#### [Assigned task]
In the listing below, find each line holding "Több" and copy it.

#### [Listed entries]
^^^^

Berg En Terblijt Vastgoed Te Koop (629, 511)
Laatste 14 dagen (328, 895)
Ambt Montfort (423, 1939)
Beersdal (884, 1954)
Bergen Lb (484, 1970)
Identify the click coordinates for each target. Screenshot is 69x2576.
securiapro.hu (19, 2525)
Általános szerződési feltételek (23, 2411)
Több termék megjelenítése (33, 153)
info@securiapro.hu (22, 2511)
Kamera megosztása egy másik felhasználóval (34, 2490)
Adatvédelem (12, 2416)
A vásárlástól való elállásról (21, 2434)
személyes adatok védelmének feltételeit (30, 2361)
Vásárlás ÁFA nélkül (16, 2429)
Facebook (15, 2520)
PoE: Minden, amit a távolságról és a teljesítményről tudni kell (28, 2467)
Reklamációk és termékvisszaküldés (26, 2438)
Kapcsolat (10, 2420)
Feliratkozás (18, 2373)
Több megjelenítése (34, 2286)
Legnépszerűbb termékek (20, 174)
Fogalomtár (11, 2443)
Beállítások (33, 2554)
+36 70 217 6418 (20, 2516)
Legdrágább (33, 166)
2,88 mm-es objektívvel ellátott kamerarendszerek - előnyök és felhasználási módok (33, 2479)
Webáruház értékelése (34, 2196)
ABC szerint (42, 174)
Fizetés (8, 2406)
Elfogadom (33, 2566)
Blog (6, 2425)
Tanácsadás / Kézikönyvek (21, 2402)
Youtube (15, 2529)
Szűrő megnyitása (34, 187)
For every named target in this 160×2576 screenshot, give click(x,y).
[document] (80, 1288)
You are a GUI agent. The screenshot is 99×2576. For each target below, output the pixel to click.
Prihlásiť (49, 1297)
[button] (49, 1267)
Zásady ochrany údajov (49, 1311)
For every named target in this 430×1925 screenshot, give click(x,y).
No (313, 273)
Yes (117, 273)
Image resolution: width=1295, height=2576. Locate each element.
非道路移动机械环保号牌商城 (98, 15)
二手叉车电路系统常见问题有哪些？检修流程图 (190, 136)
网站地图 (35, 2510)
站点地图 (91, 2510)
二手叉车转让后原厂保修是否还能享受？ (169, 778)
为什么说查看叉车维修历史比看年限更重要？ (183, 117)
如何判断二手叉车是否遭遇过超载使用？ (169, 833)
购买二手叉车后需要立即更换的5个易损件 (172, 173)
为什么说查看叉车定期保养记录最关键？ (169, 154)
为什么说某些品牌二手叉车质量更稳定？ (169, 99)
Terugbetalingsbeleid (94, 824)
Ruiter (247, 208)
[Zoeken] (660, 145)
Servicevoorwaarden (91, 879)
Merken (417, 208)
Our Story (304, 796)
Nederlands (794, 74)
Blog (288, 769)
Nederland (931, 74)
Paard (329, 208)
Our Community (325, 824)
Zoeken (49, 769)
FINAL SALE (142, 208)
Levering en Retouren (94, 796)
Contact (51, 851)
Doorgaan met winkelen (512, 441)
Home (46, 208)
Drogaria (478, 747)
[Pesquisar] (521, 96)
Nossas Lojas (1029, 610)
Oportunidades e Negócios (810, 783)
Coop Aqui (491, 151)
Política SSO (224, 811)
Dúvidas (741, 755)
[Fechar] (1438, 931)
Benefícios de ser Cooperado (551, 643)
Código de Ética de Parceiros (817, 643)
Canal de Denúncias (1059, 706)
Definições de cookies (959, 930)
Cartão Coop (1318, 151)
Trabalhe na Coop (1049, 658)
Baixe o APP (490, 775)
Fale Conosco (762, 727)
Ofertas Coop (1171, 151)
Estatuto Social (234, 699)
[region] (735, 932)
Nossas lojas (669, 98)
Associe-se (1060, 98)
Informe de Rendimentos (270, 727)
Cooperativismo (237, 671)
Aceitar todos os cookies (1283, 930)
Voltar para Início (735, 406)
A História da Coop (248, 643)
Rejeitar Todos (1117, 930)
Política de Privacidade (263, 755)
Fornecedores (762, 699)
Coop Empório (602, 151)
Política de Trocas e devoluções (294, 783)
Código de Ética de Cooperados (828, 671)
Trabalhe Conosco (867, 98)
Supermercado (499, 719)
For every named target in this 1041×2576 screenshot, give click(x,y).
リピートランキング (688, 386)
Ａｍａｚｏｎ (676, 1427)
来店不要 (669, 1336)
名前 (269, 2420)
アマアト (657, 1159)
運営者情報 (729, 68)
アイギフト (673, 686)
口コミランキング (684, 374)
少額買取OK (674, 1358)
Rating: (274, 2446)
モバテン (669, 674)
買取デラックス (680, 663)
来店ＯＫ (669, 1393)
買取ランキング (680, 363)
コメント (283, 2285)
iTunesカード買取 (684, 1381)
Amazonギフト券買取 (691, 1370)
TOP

^^^^

#### [Written answer]
Több termék megjelenítése (33, 153)
Több megjelenítése (34, 2286)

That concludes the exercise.